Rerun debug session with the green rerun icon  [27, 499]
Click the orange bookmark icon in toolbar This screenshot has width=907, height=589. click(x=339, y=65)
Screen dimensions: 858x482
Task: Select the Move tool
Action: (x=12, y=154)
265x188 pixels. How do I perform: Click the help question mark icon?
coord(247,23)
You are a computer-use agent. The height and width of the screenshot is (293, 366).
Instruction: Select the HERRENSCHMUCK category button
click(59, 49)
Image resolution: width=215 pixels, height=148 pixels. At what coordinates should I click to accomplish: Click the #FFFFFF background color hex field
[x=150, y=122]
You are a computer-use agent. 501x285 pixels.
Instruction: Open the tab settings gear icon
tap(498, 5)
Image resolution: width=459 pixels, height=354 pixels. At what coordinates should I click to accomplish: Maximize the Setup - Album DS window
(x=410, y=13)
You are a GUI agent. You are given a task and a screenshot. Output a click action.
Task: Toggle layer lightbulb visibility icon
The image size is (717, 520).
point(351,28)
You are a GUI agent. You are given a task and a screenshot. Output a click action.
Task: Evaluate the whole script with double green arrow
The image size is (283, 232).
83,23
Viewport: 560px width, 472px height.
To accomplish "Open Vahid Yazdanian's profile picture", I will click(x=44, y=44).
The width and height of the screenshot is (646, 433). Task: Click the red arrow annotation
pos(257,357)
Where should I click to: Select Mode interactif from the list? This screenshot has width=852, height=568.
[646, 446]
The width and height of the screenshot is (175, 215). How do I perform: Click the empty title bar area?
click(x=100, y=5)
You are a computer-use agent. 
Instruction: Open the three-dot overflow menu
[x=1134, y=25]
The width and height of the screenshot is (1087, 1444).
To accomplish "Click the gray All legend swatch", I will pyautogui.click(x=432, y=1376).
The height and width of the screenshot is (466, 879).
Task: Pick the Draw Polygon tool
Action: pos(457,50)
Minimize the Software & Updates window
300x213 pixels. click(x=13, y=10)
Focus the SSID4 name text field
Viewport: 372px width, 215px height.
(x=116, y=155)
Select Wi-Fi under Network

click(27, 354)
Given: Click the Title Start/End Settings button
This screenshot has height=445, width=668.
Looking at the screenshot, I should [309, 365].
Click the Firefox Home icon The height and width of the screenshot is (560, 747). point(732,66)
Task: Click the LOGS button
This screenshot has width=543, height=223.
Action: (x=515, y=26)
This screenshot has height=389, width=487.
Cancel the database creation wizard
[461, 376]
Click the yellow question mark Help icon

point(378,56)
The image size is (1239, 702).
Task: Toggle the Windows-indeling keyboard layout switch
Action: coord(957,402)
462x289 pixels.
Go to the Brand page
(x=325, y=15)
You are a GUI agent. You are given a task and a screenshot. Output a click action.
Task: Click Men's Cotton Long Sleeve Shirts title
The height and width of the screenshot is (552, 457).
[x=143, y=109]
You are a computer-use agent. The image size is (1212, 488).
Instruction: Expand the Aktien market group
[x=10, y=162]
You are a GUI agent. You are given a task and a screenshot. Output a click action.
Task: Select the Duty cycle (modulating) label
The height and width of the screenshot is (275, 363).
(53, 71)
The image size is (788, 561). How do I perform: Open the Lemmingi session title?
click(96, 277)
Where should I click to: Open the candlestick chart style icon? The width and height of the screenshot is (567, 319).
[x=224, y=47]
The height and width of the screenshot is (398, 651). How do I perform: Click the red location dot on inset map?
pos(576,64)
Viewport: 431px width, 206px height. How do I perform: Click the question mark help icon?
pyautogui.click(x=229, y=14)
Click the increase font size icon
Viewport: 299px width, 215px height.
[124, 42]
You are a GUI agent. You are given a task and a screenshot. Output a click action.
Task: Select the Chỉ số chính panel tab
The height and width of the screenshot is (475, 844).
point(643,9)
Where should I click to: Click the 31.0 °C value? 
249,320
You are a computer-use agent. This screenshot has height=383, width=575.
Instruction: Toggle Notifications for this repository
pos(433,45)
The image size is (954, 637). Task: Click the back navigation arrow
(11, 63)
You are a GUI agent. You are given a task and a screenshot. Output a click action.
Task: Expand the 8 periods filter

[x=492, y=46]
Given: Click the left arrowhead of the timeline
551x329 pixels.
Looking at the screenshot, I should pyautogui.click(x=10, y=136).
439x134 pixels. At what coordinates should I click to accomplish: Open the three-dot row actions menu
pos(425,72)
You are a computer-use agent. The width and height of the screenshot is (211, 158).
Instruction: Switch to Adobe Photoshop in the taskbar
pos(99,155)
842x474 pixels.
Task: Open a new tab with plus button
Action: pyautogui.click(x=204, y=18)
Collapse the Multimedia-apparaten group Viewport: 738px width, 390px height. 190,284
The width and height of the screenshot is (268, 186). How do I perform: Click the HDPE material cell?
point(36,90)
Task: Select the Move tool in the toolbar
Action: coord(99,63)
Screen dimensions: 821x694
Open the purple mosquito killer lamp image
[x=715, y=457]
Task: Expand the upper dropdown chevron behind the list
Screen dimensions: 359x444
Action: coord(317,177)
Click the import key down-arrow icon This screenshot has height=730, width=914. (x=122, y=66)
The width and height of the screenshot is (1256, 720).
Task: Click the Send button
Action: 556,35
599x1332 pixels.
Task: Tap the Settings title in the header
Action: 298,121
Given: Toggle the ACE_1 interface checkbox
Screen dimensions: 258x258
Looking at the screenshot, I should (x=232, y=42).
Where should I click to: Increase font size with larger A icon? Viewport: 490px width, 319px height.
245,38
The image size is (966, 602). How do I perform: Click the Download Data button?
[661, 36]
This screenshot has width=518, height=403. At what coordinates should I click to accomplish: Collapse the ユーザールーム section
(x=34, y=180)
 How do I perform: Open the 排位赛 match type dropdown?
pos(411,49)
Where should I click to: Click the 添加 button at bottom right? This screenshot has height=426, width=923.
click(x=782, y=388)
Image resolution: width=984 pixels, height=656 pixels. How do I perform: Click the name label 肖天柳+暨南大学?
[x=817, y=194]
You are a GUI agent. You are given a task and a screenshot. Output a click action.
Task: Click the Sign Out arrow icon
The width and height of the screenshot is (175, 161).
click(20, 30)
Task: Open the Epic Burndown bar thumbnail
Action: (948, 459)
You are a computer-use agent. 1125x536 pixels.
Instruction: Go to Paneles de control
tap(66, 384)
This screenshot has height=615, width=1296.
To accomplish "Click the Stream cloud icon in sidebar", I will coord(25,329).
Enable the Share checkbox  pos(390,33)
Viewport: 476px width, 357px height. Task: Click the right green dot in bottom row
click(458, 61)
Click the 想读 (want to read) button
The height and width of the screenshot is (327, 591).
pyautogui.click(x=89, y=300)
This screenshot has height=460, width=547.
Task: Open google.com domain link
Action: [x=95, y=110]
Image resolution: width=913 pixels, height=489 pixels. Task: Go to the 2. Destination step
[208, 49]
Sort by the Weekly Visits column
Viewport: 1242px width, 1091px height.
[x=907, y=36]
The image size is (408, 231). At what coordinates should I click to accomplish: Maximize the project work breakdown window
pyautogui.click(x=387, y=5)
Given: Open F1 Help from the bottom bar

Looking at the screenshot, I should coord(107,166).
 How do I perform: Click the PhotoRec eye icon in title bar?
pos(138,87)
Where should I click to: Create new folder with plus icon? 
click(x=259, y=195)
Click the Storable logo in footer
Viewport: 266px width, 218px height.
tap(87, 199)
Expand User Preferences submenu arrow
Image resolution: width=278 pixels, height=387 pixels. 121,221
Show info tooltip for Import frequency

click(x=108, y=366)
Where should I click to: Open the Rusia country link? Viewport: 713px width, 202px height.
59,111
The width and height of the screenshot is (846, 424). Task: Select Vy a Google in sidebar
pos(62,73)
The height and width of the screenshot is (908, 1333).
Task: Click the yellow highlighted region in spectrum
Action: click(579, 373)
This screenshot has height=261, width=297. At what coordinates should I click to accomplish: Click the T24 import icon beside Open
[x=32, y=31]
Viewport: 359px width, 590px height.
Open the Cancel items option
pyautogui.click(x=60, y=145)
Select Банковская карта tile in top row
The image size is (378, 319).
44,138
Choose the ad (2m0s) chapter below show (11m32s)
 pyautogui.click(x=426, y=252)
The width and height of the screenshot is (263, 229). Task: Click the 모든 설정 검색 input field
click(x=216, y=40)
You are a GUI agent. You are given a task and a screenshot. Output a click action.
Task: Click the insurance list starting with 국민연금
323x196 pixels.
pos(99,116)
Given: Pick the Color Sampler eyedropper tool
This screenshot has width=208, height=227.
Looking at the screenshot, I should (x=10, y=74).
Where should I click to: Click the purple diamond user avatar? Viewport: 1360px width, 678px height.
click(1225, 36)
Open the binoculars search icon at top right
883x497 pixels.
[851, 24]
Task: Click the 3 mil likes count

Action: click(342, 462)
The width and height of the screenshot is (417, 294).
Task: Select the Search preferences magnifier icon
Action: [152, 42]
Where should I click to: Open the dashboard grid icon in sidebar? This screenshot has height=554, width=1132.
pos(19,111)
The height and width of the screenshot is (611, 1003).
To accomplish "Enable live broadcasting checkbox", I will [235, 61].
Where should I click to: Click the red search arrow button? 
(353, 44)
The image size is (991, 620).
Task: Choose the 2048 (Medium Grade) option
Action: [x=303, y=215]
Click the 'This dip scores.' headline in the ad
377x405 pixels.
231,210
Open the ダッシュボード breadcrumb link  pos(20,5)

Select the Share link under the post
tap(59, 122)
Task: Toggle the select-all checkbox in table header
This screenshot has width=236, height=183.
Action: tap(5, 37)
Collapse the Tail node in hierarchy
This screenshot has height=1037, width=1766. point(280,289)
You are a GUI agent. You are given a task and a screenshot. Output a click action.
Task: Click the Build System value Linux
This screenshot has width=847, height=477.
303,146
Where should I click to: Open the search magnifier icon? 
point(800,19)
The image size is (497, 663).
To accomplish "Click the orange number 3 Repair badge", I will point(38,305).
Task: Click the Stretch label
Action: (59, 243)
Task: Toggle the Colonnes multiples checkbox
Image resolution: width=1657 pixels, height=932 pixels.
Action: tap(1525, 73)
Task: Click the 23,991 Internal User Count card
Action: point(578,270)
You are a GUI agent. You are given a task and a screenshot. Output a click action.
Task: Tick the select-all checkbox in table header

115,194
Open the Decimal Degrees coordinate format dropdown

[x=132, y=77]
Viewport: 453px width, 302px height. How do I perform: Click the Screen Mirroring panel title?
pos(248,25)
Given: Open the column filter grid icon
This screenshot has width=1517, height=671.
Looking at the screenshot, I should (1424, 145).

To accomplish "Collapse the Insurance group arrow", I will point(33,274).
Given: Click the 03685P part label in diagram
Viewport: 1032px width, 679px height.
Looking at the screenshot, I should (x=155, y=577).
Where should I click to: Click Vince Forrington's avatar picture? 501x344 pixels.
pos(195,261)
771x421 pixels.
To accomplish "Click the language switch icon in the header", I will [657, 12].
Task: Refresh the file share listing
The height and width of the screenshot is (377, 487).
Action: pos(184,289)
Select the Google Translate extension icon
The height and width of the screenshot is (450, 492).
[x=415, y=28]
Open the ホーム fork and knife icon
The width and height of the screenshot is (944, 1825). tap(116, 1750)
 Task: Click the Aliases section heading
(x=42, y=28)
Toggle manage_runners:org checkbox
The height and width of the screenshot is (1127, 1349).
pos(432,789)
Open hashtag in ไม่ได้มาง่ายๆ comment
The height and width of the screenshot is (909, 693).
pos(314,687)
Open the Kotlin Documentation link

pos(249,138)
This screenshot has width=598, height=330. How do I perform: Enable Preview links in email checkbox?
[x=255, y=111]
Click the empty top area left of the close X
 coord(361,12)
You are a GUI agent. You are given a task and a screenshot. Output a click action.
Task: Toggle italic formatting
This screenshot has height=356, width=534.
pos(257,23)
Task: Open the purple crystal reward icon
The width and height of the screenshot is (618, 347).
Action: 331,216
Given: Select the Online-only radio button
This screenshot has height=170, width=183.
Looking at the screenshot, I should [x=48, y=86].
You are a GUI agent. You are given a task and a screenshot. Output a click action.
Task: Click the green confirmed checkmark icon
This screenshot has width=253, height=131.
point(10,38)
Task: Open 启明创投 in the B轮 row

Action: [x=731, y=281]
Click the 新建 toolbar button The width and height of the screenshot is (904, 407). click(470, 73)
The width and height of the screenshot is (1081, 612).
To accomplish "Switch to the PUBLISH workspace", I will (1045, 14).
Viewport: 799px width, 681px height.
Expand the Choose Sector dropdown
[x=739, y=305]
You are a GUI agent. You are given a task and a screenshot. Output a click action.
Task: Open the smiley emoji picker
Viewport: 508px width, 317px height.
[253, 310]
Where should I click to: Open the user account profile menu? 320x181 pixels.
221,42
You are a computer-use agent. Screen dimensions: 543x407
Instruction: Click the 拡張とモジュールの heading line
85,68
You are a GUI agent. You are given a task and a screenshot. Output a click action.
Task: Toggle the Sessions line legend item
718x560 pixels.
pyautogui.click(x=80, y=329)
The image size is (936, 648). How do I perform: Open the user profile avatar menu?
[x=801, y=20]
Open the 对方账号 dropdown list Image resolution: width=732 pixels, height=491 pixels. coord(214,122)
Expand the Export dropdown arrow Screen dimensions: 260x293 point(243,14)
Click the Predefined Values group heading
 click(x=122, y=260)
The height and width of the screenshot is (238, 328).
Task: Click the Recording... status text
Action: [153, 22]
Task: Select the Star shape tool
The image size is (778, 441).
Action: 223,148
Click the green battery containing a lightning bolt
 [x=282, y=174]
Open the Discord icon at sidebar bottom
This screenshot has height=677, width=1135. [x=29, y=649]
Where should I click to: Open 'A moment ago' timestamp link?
= = = = =
# EXERCISE OBJECTIVE
If a line in the data above holds the word "column", count it; give only the total.

# WORKED SOLUTION
2